----- EXTRACT TO READ -----
One puzzle about the HOA movement is, “Why doesn’t the left or right take a stance?” Think about it. Every homeowner signs away his Constitutional rights by agreeing to join an HOA. That abrogation of rights has been upheld in multiple court decisions.
But shouldn’t the left-wing ACLU be furious about the loss of free speech rights by homeowners? Shouldn’t the right-wing Tea Party be furious with the fact that citizens have lost their ability to claim First Amendment, Second Amendment, and Fourth and Fifth Amendment protections just by joining an HOA?
Of course, Americans have the right to contract away their claims to protections in the Bill of Rights. We do that all the time when we agree to abide by confidentiality agreements in out-of-court legal settlements. We agree not to ever discuss how a court case was settled, or how much was paid to which party to settle the case.
Yes, homeowners do have the right to sign away their rights, and that’s exactly what happens when you sign those HOA documents. But why don’t left-wing or right-wing activists raise cain about the excesses of rogue Homeowners Associations?
Ward Lucas
Author of Neighbors At War: The Creepy Case Against Your Homeowners Association
One question each homebuyer should deliberate before buying a property in a homeowners association is, “Am I buying a home in Paradise, or will the HOA make my stay a living hell?”
Homeowners Associations offer promises, of course: security, clean streets, well maintained homes, nice amenities. Some new home buyers find it a positive experience. Others discover they have bought into a nightmare. Still others find their homes foreclosed upon, sometimes for the pettiest of reasons.
Here are some recent homeowner stories collected by Bankrate.com:
When a couple in Lawrence, Georgia tried to sell their house, they discovered the HOA had quietly placed a $3,500 lien against their property because the couple had placed some pink flamingos on their lawn. HOAs have no sense of humor about such things as pink flamingos. The lien had to be paid before the house could be sold. Homeowners Associations often place such liens without informing the property owner. It’s not uncommon for homeowners to discover that these “secret liens” have been accumulating interest, attorney’s fees, and collection fees.
----- LISTED ENTRIES -----
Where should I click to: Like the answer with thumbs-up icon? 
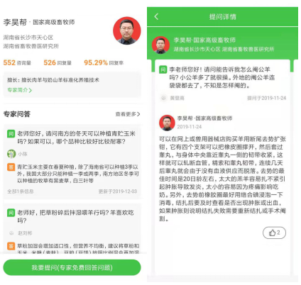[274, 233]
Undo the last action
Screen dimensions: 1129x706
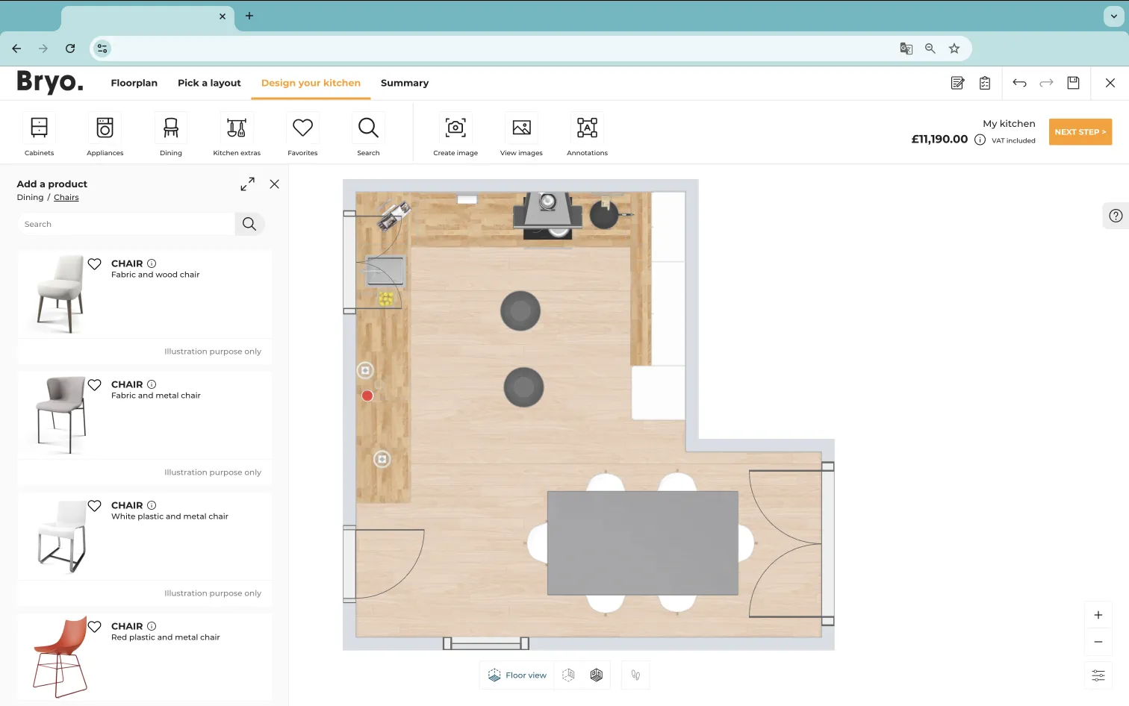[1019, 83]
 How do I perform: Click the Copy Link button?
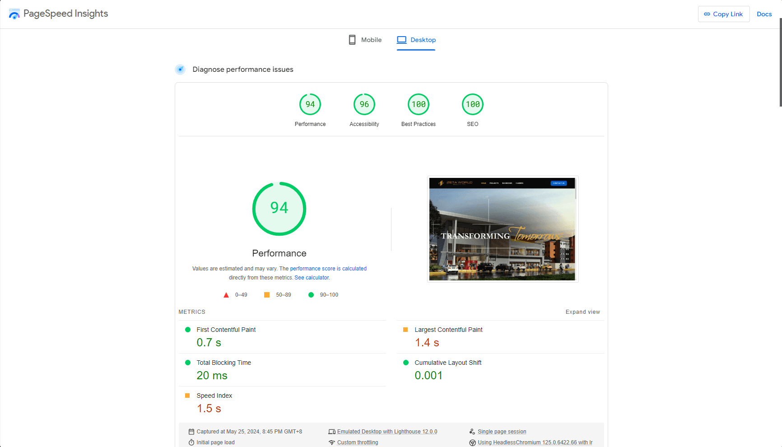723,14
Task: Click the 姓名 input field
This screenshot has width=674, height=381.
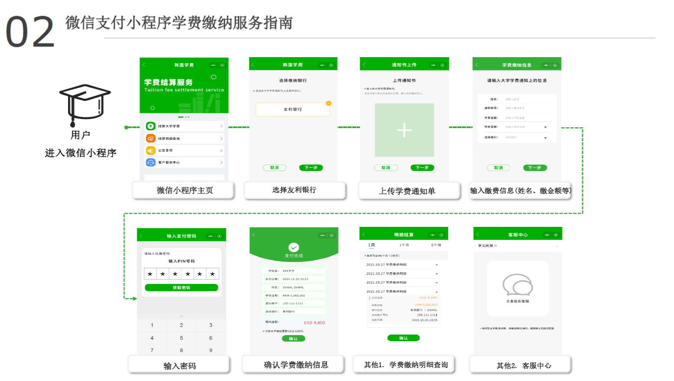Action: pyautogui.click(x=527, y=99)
-----
----- LISTED ENTRIES -----
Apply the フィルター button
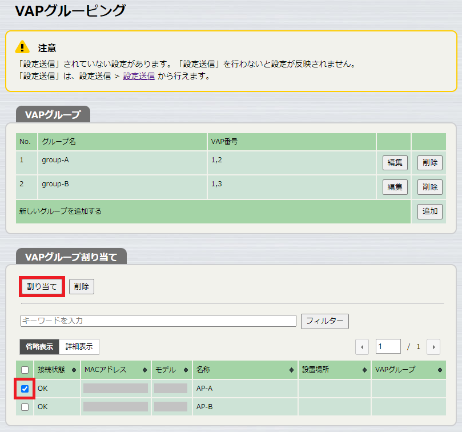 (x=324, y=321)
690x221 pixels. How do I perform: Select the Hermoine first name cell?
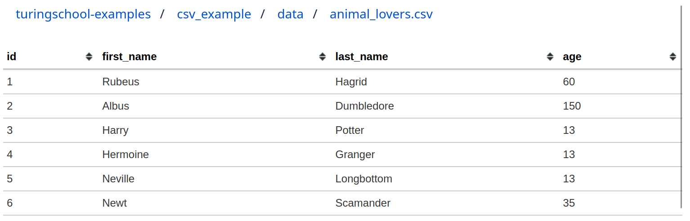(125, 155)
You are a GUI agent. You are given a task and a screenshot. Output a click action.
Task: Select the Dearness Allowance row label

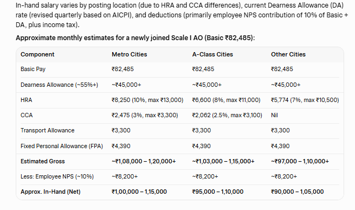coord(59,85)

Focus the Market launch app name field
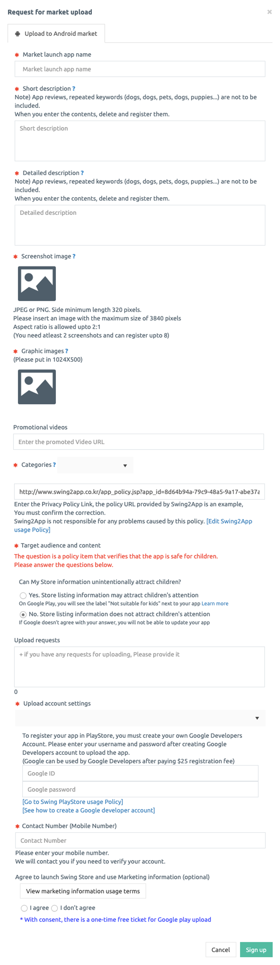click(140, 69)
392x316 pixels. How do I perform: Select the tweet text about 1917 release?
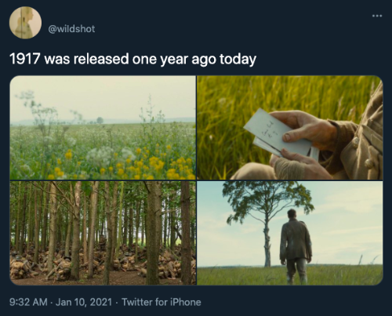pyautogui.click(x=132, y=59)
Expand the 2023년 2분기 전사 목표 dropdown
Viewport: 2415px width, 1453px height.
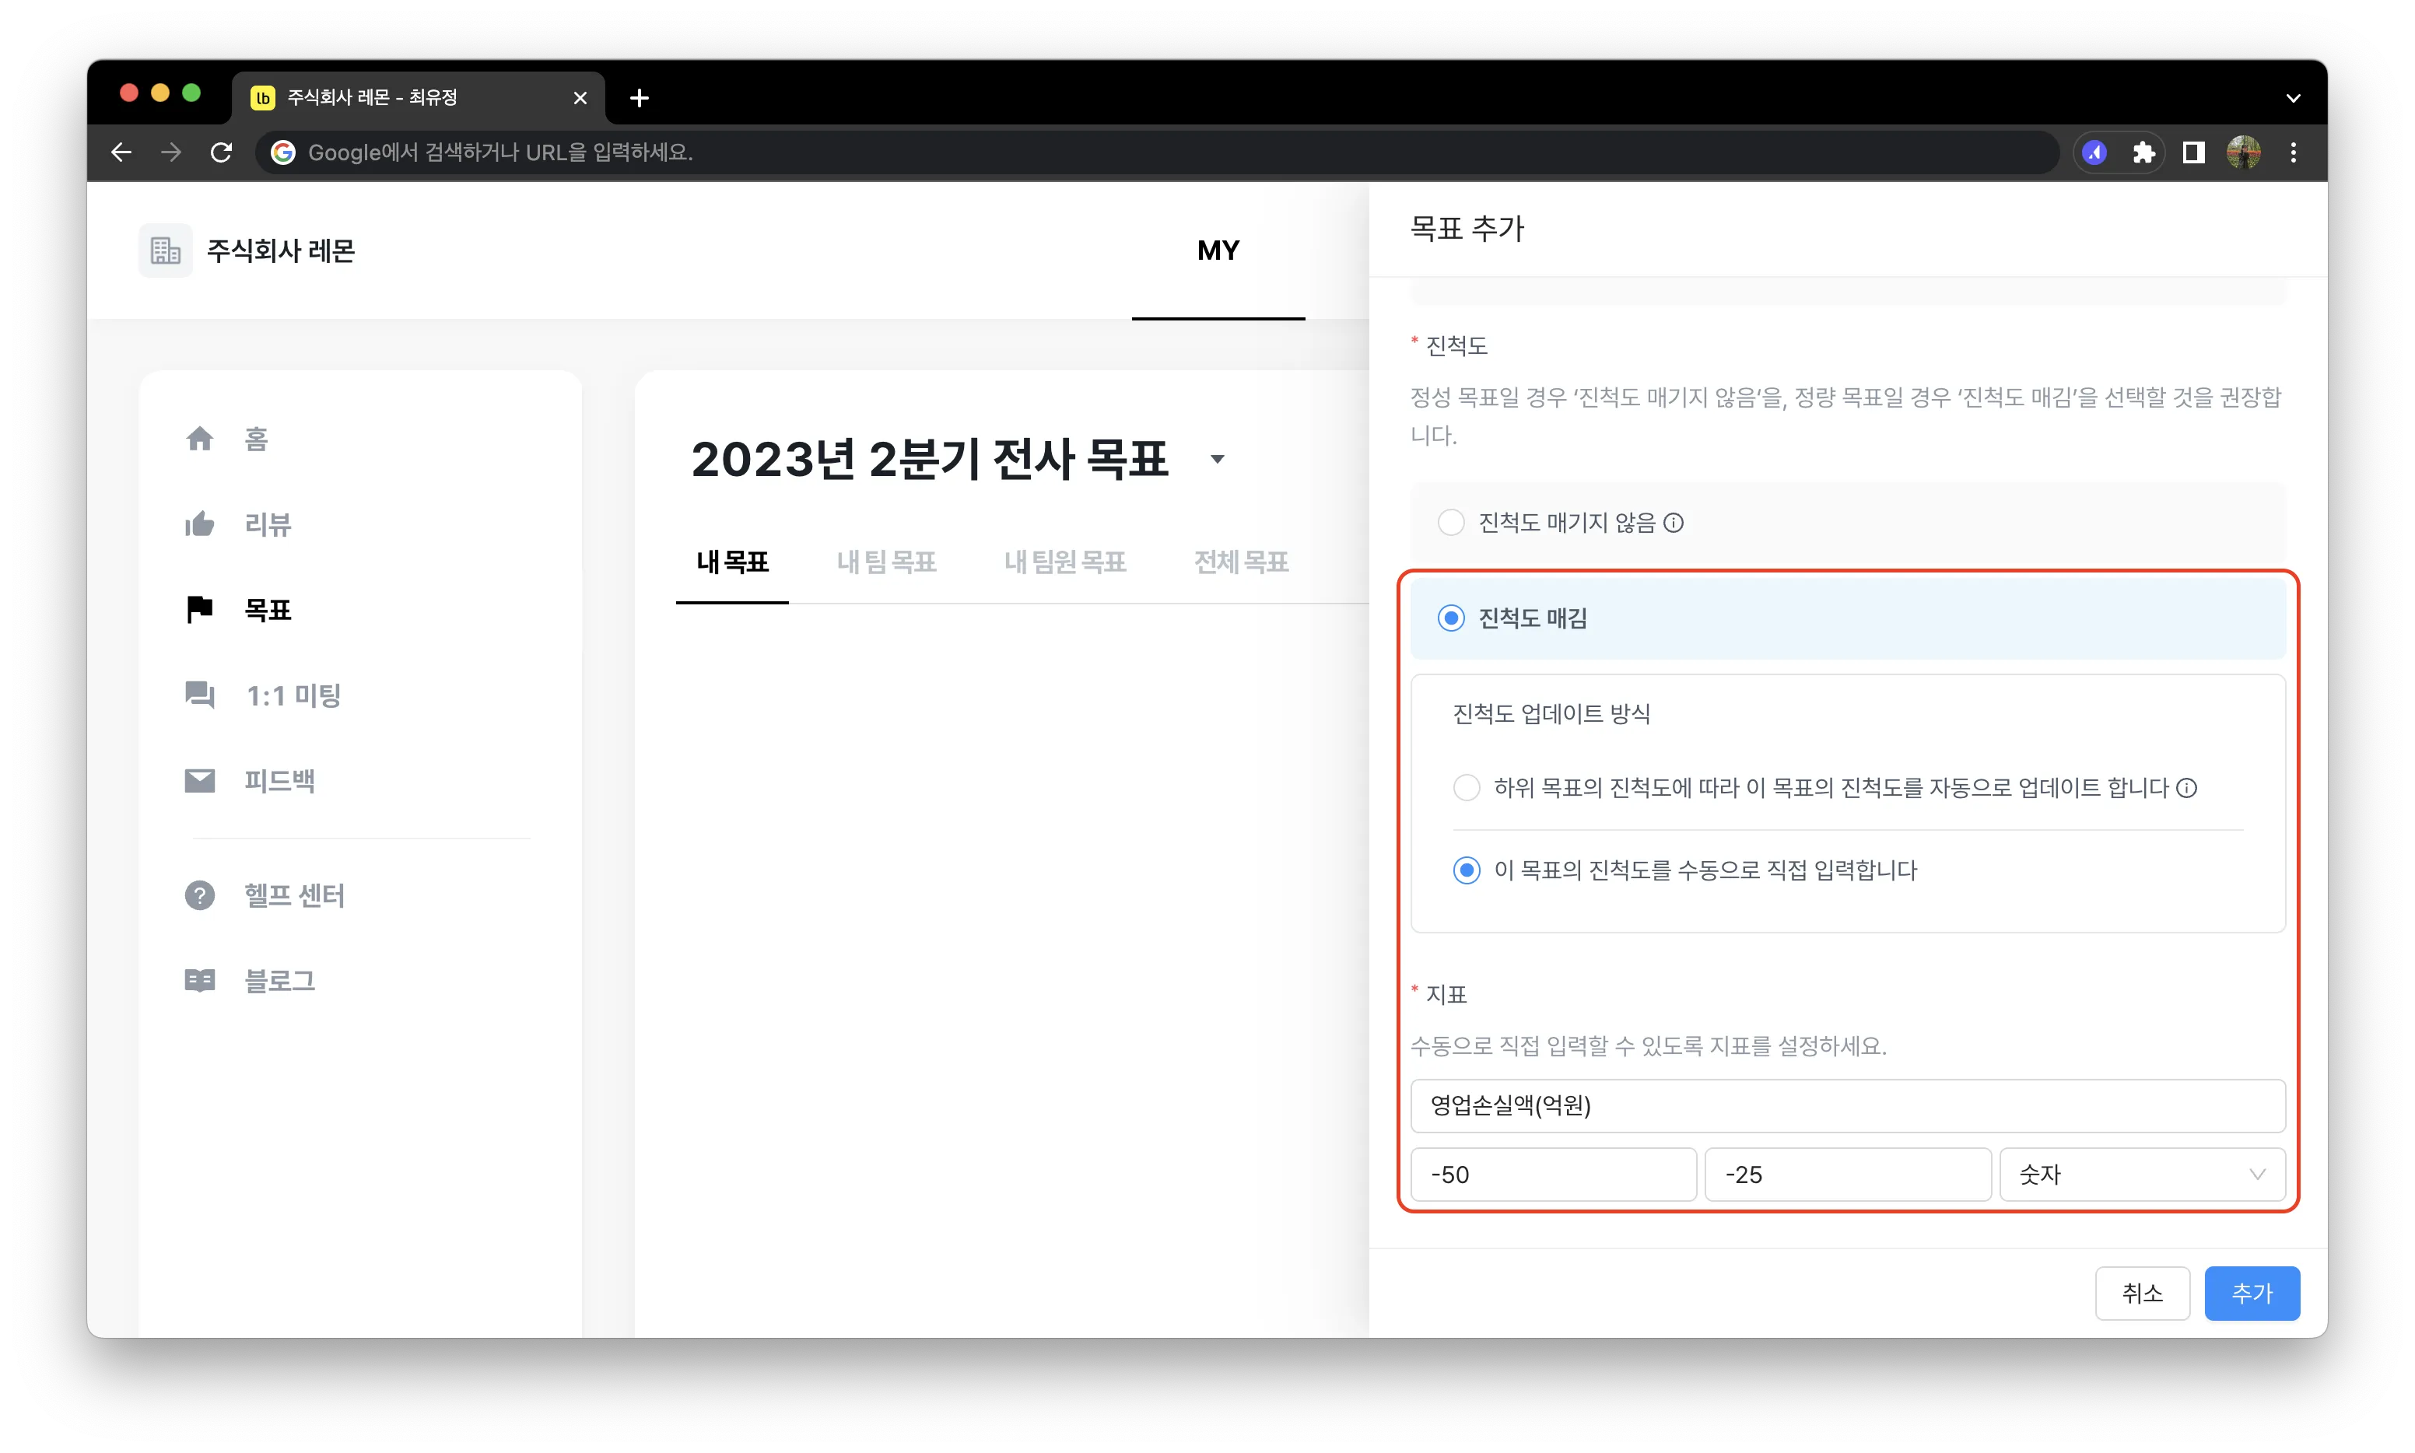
-----
■ STATED TASK 1: Reproduce word for word the part of the passage on homeowners associations that runs from "One puzzle about" up to and including "settle the case.".
■ STATED TASK 2: Resume the passage on homeowners associations, picking up right after its last sentence.

■ EXPECTED ANSWER 1:
One puzzle about the HOA movement is, “Why doesn’t the left or right take a stance?” Think about it. Every homeowner signs away his Constitutional rights by agreeing to join an HOA. That abrogation of rights has been upheld in multiple court decisions.
But shouldn’t the left-wing ACLU be furious about the loss of free speech rights by homeowners? Shouldn’t the right-wing Tea Party be furious with the fact that citizens have lost their ability to claim First Amendment, Second Amendment, and Fourth and Fifth Amendment protections just by joining an HOA?
Of course, Americans have the right to contract away their claims to protections in the Bill of Rights. We do that all the time when we agree to abide by confidentiality agreements in out-of-court legal settlements. We agree not to ever discuss how a court case was settled, or how much was paid to which party to settle the case.

■ EXPECTED ANSWER 2:
Maryland: a homeowner who was continually harassed by a neighbor asked his HOA to give him permission to put up a six-foot privacy fence. The HOA refused. The homeowner went to court, spent more than 23,000 dollars in legal fees and still lost. He then put up a smaller fence which he thought conformed to neighborhood rules. But HOA officials armed with tape measures, discovered it was several inches too high. He was slapped with a lien, and spent thousands more to settle the case.
A Homeowners Association in Donner Pass, California requires homeowners to make their properties ‘snowmobile friendly’. That means not driving cars over the snow or clearing it from around their homes. The intent is to leave areas open zones for snowmobiles. But a woman who had suffered a serious back injury ignored the rule. She drove her car up her half mile long driveway over the snow, saying her back injury made it impossible to walk the half mile to her home. But driving up her own driveway cost her $500 a day in HOA fines. The dispute eventually cost her more than $50,000 in fines and legal expenses.
Tampa Florida, a homeowner committed the ultimate sin of being late on her HOA fees. She thought her attorney had arranged the payment of more than $4,000. But she was short $497. The HOA foreclosed on her property, and sold it in a courthouse auction for $4651. An investor bought it and promptly sold it for $88,000. The homeowner lost her home over the $497 shortfall.
There are literally thousands of such stories across America and there is rarely a happy ending for the homeowner.
Ward Lucas
Author of Neighbors At War: The Creepy Case Against Your Homeowners Association
Millions of Americans have moved into covenant-protected neighborhoods, thinking the experience will be a positive one, maintenance will protect property values, neighbors will be friendly. A good percentage will find exactly what they were searching for.
Sadly, many others will discover that the move to the new neighborhood constituted a fundamental change of government. Yes, they’ve actually moved out of the United States of America and into a private non-profit corporation governed, not by the U.S. Constitution, but by a set of bylaws and restrictions. The restrictions were created by the original real estate developer and control handed over to neighborhood boards. The new corporate rules have nothing to do with the Bill of Rights with which most of us are familiar.
They’ve been called ‘private governments’ because they operate largely outside the control of traditional established government. Neighborhood covenants, controls and restrictions take precedence over such mythical concepts as freedom of speech, freedom of assembly, the right to bear arms, equal protection, the right to privacy in one’s home. In fact, in thousands of cases across the country homeowners are discovering that snooping, spying and reporting on others is de rigueur. In the HOA system there is no such thing as privacy. Violators of local rules have no right to trial by jury, in fact the governing boards play simultaneous roles of judge, jury and executioner. And the number of lawsuits inside the HOA movement is exploding.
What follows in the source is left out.